Wiesental, Kirrlach, Ubstadt-Weiher, Heilbronn, Guabiruba in Brasilien. Was diese Orte verbindet? Eine Kirchenglocke. Genauer eine Bronzeglocke, die in diesem Jahr 160 Jahre alt wird. Ihre Geschichte belegt: „Die Welt ist ein Dorf.“ Erst recht, seit mit Internet und sozialen Netzwerken Entfernungen keine wesentliche Rolle mehr spielen.
Doch zurück zum Anfang. Nicht ganz ins Jahr 1864, sondern zunächst ins Jahr 2021, als sich Bernd Petermann aus Kirrlach dauerhaft in Guabiruba niederließ. Die Wahl für diese Stadt im südbrasilianischen Bundesstaat Santa Catarina traf der 58-Jährige nicht zufällig.
Im Zuge seiner Ahnenforschung fand er eine Familie Petermann, „die 1860 nach Brasilien ausgewandert ist und zu den Gründerfamilien der Stadt Brusque gehört“, berichtet er. Die dortige Region wurde damals von badischen Einwanderern besiedelt. Er nahm Kontakt auf und lernte seine Cousine siebten Grades Rosita Petermann-Kohler kennen, die nach wie vor den badischen Dialekt pflegt.
Wie kam die Glocke von Waghäusel nach Brasilien?
Geschichtsinteressiert hat Bernd Petermann viel recherchiert und festgestellt, dass es in Guabiruba nicht nur eine „Weiemer Stroß“ gibt, sondern in der Kapelle Unserer Lieben Frau von Aparecida eine überaus bemerkenswerte Glocke hängt. Da er schon vor einigen Jahren Kontakt zum Heimatverein Ubstadt-Weiher hatte, informierte er sich auch in Brasilien in Facebook über dessen Aktivitäten.
Und las so auch über das Projekt zur Erforschung der Ubstadt-Weiherer Glocken mit dem Heilbronner Glockenexperten Norbert Jung. Nachdem er dessen Email-Adresse herausgefunden hatte, machten sie sich gemeinsam daran, mehr über den Hintergrund der Glocke in Guabiruba zu erfahren – der eine vor Ort in Brasilien, der andere mithilfe seines profunden Wissens und umfangreichen Archivs. Er ist einer von vielen, die den Geschichten von Kirchenglocken nachgehen.
Bernd Petermann erklomm mit einer Leiter den Kirchturm und fotografierte die Glocke. Sie trägt die Inschrift: „Karl Riedel goss mich in Wiesental für Theodor Reichert und Franz Karl Bohn aus Hambrücken 1864“.
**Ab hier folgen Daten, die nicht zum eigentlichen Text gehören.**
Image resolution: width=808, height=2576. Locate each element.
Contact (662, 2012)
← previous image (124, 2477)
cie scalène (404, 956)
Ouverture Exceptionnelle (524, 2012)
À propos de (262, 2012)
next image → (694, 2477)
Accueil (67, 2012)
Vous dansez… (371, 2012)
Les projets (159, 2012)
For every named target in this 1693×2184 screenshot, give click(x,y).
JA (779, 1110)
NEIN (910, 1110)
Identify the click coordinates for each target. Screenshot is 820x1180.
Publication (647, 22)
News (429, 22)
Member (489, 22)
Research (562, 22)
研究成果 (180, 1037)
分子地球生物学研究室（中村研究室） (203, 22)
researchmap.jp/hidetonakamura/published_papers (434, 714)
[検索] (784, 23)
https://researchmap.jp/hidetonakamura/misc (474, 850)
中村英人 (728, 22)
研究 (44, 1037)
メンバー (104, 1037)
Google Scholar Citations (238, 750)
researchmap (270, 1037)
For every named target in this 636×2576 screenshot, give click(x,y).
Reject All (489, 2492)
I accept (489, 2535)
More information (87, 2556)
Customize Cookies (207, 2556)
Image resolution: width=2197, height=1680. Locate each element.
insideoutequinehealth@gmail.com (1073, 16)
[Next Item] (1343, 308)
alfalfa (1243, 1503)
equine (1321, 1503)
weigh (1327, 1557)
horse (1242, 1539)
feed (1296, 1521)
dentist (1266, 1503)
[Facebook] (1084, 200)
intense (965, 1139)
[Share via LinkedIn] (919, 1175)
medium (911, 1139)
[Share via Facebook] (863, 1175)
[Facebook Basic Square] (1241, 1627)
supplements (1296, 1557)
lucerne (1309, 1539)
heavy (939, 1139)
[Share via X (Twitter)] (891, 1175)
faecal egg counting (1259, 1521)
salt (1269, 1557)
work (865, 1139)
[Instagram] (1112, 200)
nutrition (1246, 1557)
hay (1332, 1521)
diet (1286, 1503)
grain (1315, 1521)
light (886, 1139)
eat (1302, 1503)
Die Zahl der gegossenen Glocken ist begrenzt gewesen.Norbert Jung
Glockenforscher
Aus vielen Puzzleteilen zusammengefügt ergibt sich nun folgendes Bild: Die beiden Hambrücker haben als frühe Auswanderer die Glocke gesponsert. Hergestellt wurde sie von dem „aus Neckarelz stammenden und 1869 verstorbenen Gießer Carl Riedel“, dessen Gießerei von circa 1836 bis 1864 in Wiesental stand, weiß Norbert Jung.
Glocke wurde vor vor dem Krieg gerettet
Eine Seltenheit: „Die Zahl der gegossenen Glocken ist begrenzt gewesen“, so der Glockenforscher. Außerdem seien gerade solche jungen Glocken in den Weltkriegen beschlagnahmt und eingeschmolzen worden. Darüber hinaus habe Riedel, der seine Glocken mit einem typischen umlaufenden Blattfries versehen hat, nur einen lokal begrenzten Markt beliefert.
All das mache die brasilianische Riedel-Glocke zu einer wahren Rarität. Dass sie nun tatsächlich ihren 160. Geburtstag begehen kann, verdankt sie einer Verwandten von Bernd Petermann. Die Riedel-Glocke hing ursprünglich in der Hauptkirche der brasilianischen Gemeinde. Nach deren Renovierung sollte sie eingeschmolzen werden.
Weil aber die Kapelle Unsere Liebe Frau von Aparecida eine Glocke brauchte, wurde sie dort weiterverwendet. Diese Kapelle wurde 1977 auf einem Grundstück erbaut, das Catarina Kohler-Petermann, die Großmutter der Cousine siebten Grades von Bernd Petermann, gespendet hat. Und so kommt es, dass die Riedelglocke „bis heute im schwer zugänglichen Glockenturm badische Glockengießkunst dokumentiert“, so Forscher Jung.